▸ Short exercise:
Copy the records from the line containing "Switch to ИГРОКИ" up to and including the line containing "tap(191, 318)", swapping "thumbs-up" for "heart" and leaving everything else unchanged.

[Data for locating words and elements]

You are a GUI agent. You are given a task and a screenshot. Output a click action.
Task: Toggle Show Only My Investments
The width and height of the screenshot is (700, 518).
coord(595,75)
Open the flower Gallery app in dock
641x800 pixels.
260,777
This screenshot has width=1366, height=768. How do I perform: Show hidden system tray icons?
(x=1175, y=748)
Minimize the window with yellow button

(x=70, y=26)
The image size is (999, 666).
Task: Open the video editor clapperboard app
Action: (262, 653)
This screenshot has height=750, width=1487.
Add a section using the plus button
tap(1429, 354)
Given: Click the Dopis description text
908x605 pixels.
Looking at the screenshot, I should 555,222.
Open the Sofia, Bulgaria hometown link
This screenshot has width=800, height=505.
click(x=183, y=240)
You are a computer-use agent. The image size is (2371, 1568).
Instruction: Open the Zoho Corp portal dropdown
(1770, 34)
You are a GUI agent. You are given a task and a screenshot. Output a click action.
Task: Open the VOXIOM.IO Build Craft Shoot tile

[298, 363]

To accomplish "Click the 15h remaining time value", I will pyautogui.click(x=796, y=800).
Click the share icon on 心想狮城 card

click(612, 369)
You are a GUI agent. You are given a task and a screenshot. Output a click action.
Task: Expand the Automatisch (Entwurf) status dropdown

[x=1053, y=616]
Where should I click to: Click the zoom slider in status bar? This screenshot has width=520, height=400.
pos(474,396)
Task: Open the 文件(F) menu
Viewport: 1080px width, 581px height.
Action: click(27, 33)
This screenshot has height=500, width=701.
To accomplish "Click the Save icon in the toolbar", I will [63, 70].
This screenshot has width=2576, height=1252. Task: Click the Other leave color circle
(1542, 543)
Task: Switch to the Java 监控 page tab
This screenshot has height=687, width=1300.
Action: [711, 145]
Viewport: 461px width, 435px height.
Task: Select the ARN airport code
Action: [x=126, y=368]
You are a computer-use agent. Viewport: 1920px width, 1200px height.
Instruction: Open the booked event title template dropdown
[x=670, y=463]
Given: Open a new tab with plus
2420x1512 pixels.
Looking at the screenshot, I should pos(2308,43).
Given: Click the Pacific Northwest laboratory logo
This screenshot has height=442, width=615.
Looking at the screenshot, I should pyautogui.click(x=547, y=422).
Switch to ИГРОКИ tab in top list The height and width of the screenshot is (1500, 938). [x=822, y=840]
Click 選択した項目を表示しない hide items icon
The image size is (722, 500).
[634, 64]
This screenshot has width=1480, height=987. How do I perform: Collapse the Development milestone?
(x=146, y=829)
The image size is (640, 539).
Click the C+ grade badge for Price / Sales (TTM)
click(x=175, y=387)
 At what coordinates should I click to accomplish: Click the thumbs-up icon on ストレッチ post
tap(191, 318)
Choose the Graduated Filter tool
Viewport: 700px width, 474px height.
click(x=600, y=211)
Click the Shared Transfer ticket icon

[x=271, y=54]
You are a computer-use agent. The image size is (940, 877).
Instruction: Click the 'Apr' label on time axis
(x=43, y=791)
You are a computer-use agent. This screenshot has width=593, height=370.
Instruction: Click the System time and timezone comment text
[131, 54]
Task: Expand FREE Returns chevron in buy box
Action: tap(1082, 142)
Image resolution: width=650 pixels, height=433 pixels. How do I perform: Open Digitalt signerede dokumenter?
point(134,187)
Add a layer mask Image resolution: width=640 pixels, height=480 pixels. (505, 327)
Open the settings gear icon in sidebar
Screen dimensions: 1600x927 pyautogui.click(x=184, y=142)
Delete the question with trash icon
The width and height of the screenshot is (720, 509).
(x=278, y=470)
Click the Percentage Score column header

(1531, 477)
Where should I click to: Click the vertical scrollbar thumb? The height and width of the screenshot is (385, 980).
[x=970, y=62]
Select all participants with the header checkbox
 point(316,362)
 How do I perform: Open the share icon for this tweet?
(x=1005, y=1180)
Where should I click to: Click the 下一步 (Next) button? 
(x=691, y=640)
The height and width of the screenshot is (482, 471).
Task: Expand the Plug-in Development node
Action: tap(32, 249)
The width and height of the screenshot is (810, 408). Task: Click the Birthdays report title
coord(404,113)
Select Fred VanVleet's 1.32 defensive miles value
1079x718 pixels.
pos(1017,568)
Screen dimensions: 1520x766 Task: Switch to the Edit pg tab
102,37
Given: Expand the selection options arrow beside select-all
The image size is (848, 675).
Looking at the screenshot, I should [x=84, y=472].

▸ Result:
Switch to ИГРОКИ tab in top list The height and width of the screenshot is (1500, 938). [x=822, y=840]
Click 選択した項目を表示しない hide items icon
The image size is (722, 500).
[634, 64]
This screenshot has width=1480, height=987. How do I perform: Collapse the Development milestone?
(x=146, y=829)
The image size is (640, 539).
Click the C+ grade badge for Price / Sales (TTM)
click(x=175, y=387)
 At what coordinates should I click to accomplish: Click the heart icon on ストレッチ post
tap(191, 318)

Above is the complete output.